Entries on target coordinates
──────────────────────────────

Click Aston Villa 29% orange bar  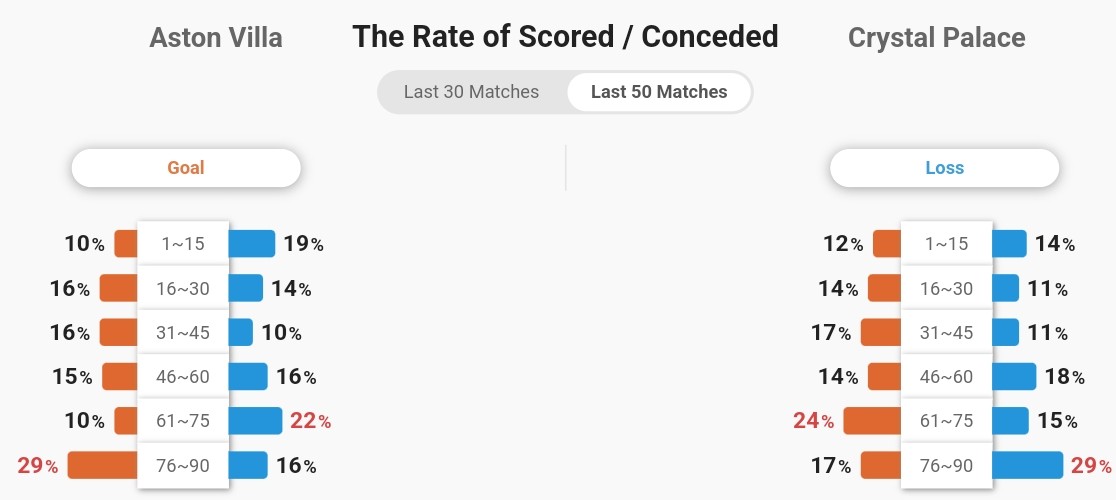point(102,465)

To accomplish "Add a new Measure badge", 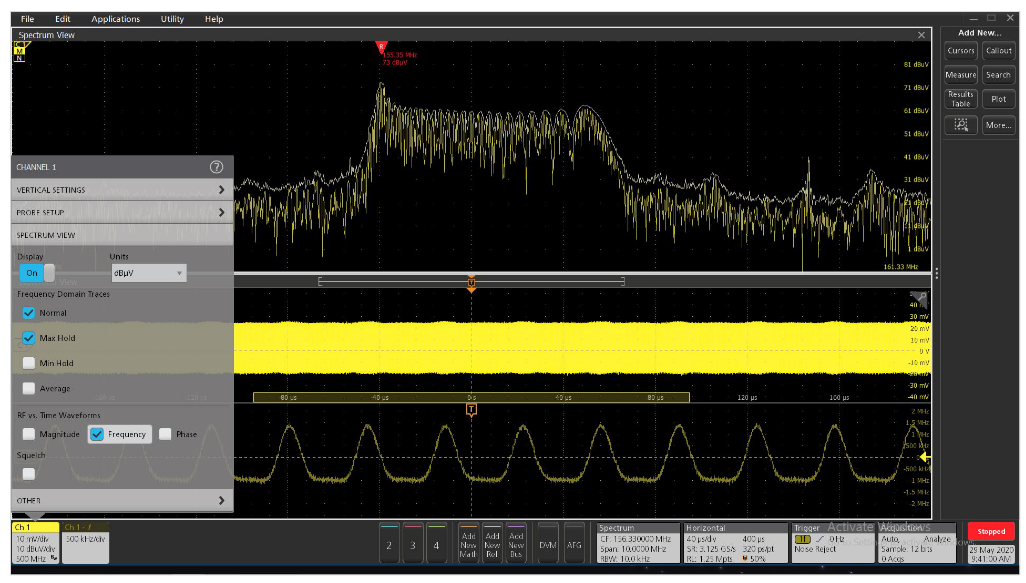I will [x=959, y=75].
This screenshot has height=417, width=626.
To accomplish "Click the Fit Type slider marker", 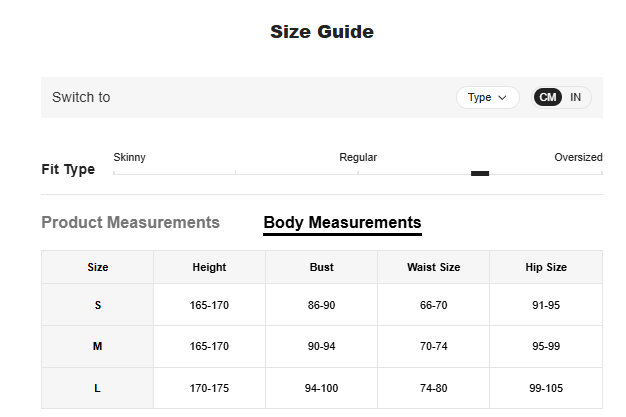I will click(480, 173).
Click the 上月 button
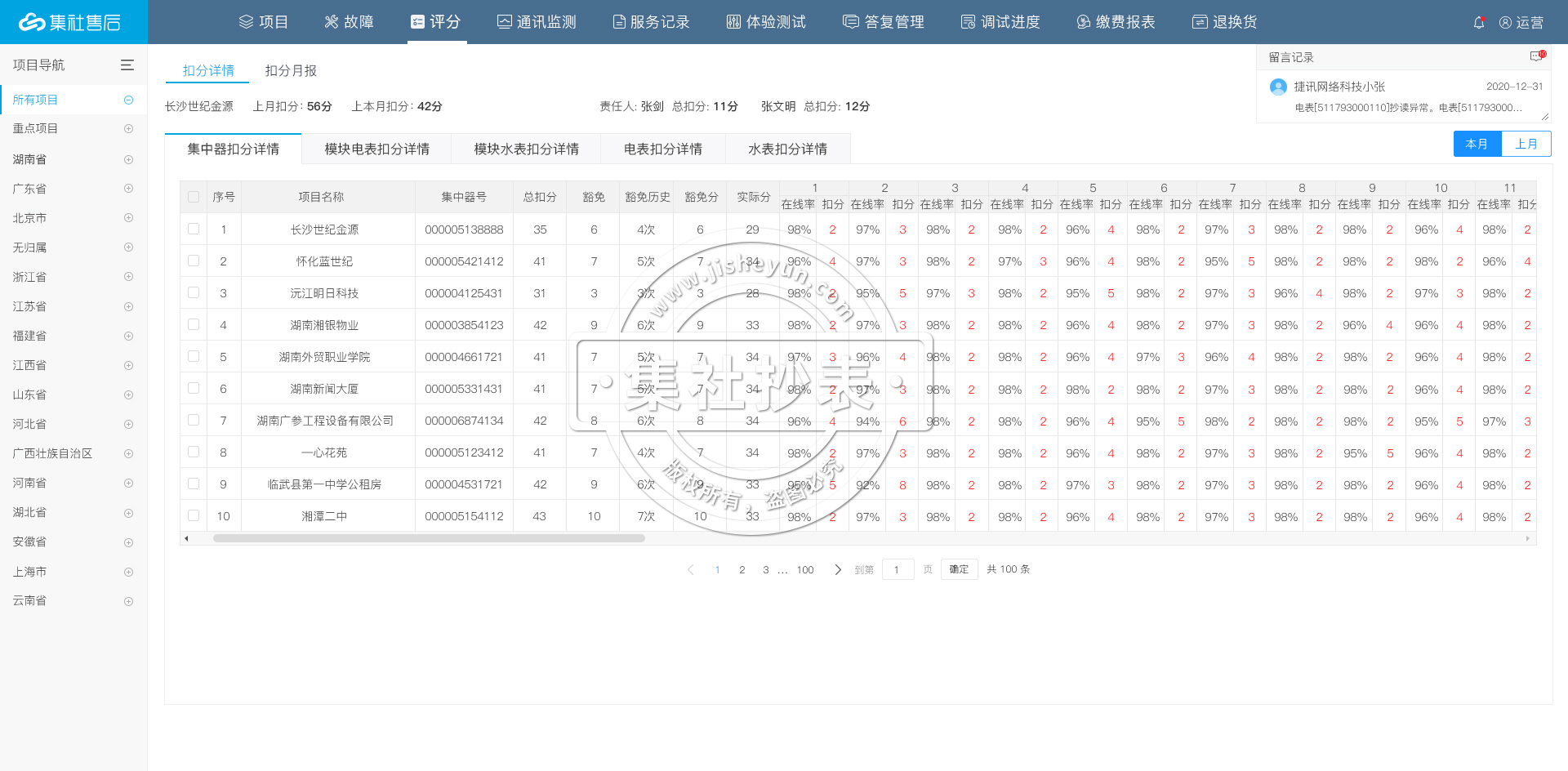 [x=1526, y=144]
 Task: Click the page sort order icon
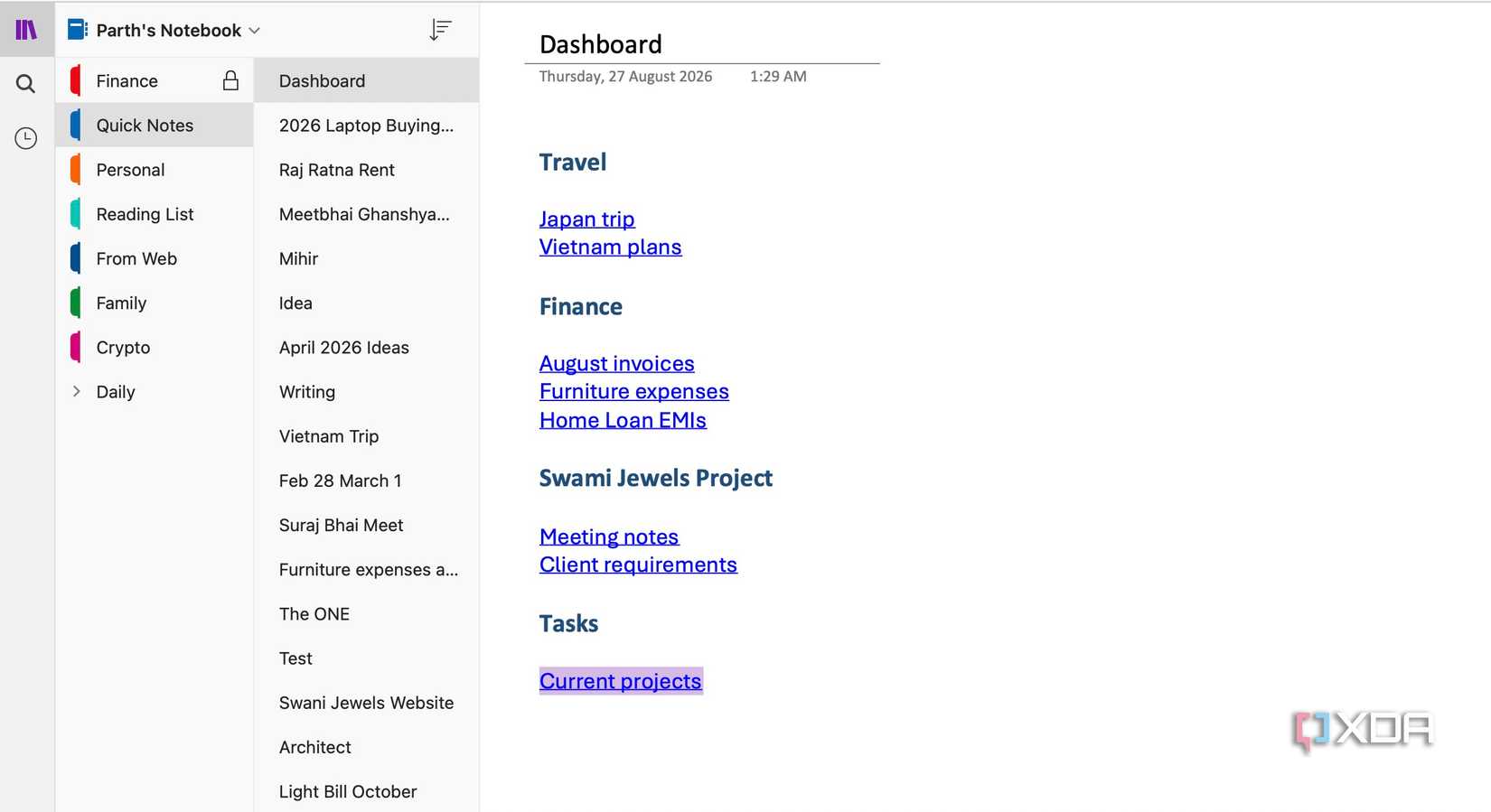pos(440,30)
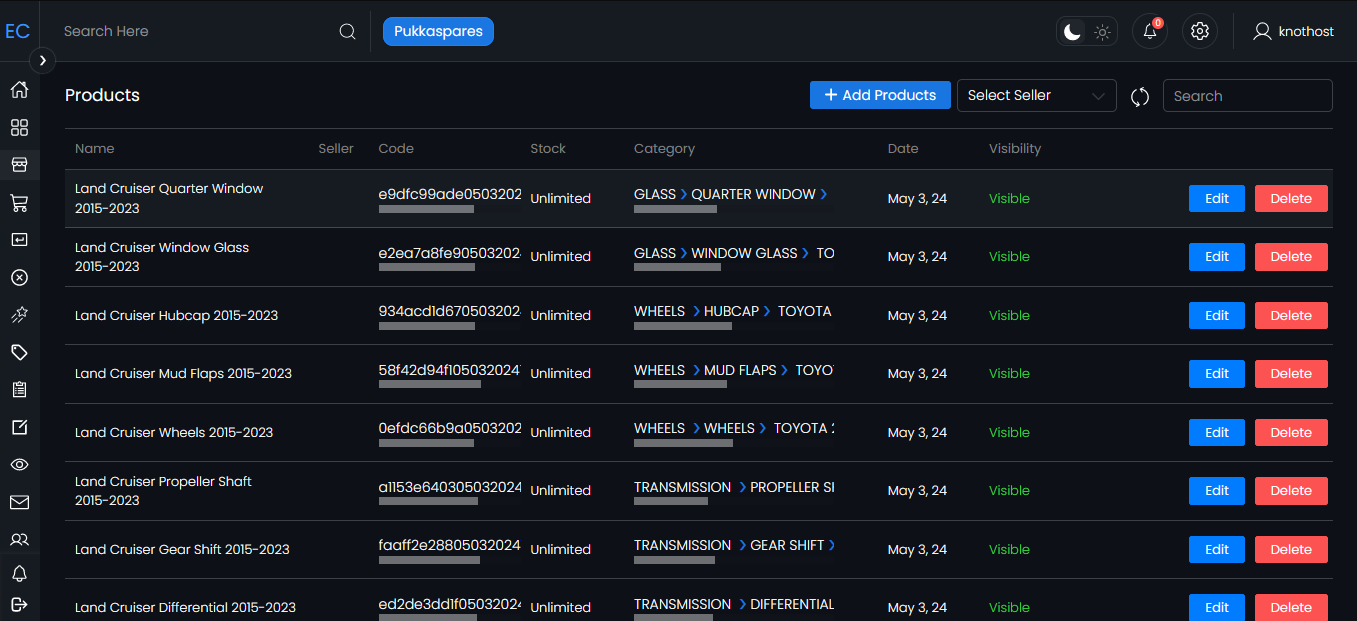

──────────────────────────────

● **THE REQUEST**:
Copy out the records exactly, starting at the line that contains "Click the 上月 button" and ending at the end of the records, with both ends included. Leave the pictures out of your answer.

● **RESPONSE TO THIS TASK**:
Click the 上月 button
 [x=1526, y=144]
 Task: Click the page sort order icon
pos(440,30)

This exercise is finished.